The new Hepatitis C virus (HCV) drugs are a major medical breakthrough. Over three million Americans are being promised a cure to an otherwise chronic disease. If left untreated, HCV can cause cirrhosis (scarring of the liver) leading to serious consequences, including liver cancer. Old treatments were not effective and had many debilitating side effects. A better regimen has been demanded for years. Enter Gilead Pharmaceuticals with their wonder drug Sovaldi, touting over a 90 percent cure rate with minimal side effects. However, there’s a catch, and an expensive one at that.
In the U.S., Sovaldi initially retailed at $84,000 per patient for the standard 12 weeks of treatment, or $1,000 per pill. In France, the same drug was sold at the discounted price of $51,400 (40 percent less than the U.S. price). This stark over-pricing in the U.S. has limited patient access, threatened government financing, and fueled frustrations over drug pricing policies.
Pharmaceutical companies like Gilead are businesses. Their high prices—enabled in part by generous patent regulations—produce large margins of profit. These earnings remain a strong incentive to the discovery of life-saving medicines. Still, the industry claims these profits are necessary to make up for their expensive investment in research and development, which can take many years and billions of dollars.
Here’s what’s troubling. In 2011, Gilead spent $11 billion to acquire Pharmasset, which developed the new HCV drugs, and as of February 2015, they have already recouped $12 billion in sales. In the long run, they stand to earn over $200 billion worldwide. Overpricing is clearly driving exorbitant profits.

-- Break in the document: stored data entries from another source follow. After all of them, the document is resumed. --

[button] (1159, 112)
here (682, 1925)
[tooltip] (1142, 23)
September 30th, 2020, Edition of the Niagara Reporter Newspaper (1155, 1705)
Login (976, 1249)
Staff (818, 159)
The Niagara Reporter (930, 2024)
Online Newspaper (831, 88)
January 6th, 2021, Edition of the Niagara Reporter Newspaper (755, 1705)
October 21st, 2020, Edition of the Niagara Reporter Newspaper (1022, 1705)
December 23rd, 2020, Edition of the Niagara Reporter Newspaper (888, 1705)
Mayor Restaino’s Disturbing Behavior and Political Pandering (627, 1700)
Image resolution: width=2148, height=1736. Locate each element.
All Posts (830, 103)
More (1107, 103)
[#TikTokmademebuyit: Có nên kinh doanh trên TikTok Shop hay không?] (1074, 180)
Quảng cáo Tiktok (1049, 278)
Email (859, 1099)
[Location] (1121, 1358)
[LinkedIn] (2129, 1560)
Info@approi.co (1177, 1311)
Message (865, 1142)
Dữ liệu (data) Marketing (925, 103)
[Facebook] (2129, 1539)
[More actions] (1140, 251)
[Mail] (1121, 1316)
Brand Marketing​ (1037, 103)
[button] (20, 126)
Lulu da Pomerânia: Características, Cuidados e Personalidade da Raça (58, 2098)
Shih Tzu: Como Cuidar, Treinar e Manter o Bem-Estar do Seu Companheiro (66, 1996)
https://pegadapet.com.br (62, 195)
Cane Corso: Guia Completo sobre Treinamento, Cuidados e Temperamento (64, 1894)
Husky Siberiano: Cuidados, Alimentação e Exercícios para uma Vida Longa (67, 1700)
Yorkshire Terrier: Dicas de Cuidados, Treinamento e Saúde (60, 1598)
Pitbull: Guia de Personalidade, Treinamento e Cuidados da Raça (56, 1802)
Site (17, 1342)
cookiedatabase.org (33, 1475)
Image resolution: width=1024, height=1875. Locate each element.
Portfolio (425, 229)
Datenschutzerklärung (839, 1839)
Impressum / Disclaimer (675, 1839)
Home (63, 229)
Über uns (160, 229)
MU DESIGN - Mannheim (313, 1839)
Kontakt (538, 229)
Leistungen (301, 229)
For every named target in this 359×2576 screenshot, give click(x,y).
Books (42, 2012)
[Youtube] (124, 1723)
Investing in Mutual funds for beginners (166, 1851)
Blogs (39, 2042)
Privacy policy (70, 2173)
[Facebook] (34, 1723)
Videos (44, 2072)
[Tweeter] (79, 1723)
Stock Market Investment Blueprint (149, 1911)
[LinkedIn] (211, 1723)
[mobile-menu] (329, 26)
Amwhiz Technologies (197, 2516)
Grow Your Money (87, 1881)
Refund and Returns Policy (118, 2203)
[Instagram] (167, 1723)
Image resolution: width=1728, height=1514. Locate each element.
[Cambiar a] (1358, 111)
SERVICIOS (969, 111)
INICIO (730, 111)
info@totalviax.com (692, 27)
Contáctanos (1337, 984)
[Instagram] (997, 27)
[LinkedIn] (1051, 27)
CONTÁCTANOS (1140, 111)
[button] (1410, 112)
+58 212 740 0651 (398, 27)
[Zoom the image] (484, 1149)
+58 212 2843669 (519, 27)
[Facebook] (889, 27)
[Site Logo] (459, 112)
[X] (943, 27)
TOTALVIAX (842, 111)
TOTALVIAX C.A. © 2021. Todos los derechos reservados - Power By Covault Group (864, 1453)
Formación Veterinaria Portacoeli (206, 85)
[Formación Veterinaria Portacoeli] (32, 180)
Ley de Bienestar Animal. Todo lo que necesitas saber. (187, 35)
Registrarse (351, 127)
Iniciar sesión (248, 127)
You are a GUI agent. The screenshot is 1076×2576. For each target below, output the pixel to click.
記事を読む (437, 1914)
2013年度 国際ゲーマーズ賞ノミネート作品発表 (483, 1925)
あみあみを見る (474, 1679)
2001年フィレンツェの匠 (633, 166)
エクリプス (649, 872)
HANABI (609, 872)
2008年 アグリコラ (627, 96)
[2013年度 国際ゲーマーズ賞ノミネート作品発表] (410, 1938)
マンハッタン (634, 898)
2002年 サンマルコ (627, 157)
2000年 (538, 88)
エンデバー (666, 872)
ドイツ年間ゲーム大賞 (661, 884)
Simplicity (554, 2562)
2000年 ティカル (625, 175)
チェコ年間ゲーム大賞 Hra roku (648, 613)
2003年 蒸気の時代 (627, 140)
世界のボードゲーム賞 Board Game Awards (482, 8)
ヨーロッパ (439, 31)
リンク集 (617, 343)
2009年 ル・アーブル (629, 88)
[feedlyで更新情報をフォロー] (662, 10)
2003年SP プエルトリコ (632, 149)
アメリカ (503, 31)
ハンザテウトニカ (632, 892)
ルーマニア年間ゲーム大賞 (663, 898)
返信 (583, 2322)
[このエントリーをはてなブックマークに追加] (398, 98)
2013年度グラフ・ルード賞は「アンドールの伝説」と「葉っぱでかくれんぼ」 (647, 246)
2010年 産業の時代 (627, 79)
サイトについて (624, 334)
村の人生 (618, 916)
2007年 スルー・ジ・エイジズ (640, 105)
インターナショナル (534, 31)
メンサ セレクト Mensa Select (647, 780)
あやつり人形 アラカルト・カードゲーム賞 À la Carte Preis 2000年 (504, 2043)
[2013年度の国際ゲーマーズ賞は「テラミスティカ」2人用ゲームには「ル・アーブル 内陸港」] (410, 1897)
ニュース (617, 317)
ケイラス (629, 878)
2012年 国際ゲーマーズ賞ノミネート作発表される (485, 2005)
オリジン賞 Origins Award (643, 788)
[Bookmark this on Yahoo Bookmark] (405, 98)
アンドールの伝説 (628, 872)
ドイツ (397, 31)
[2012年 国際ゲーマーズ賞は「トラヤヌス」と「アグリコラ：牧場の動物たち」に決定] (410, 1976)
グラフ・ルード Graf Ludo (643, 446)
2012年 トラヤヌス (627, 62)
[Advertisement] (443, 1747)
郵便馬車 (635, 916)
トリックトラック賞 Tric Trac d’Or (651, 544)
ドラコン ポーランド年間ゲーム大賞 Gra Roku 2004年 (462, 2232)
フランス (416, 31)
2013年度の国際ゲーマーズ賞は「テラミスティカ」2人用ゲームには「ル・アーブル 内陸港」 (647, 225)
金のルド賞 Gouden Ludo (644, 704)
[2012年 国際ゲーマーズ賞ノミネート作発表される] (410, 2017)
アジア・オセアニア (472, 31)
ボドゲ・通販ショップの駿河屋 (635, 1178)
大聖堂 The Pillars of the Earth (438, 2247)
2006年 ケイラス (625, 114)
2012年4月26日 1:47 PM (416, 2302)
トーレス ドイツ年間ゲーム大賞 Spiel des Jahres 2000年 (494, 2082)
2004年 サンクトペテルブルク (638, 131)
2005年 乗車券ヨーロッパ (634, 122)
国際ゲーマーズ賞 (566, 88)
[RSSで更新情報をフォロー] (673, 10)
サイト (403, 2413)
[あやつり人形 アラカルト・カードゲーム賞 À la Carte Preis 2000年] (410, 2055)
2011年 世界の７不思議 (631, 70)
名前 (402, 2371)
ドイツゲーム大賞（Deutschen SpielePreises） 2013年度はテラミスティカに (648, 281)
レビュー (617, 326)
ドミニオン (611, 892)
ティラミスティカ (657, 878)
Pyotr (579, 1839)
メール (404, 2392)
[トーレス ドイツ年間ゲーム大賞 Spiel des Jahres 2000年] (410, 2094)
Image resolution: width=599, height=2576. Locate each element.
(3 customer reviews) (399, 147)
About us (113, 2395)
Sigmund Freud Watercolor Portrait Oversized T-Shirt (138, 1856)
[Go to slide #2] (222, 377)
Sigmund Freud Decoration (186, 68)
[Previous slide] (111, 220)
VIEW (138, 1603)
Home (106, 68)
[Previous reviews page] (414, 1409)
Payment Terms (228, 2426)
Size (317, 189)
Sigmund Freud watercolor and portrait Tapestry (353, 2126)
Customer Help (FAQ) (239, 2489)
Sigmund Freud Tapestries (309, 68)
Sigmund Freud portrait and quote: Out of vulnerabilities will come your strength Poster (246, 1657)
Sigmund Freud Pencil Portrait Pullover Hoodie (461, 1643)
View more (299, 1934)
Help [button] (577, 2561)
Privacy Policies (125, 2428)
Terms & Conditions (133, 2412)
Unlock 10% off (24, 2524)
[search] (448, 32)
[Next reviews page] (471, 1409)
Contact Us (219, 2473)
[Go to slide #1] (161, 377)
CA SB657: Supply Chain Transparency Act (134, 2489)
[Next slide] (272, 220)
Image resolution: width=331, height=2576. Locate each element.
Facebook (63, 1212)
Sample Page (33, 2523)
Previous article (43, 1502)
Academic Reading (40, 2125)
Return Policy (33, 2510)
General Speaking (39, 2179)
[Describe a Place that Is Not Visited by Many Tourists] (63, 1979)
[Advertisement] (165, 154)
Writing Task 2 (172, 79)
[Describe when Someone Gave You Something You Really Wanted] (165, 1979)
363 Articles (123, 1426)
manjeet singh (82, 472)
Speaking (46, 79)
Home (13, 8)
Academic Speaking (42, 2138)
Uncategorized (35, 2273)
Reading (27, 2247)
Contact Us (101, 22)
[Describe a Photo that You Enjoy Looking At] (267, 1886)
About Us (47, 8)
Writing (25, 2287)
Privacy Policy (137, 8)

Gilead has defended its high prices by asserting that they “reflect the value of the medicine.” A 2011 study from the Center of Disease Analysis supports this notion, estimating the average lifetime healthcare cost of a patient living with HCV was $64,900. In Europe, prices reflect this value, with the average cost of Sovaldi ranging from $50,000 to $60,000. Although U.S. retail prices are significantly higher, market forces appear to be pushing prices down closer to this “medical value.” Competition is driving price cuts, as Gilead and their challenger, Abbvie (which is marketing Sovaldi competitor Vierpak) duke it out.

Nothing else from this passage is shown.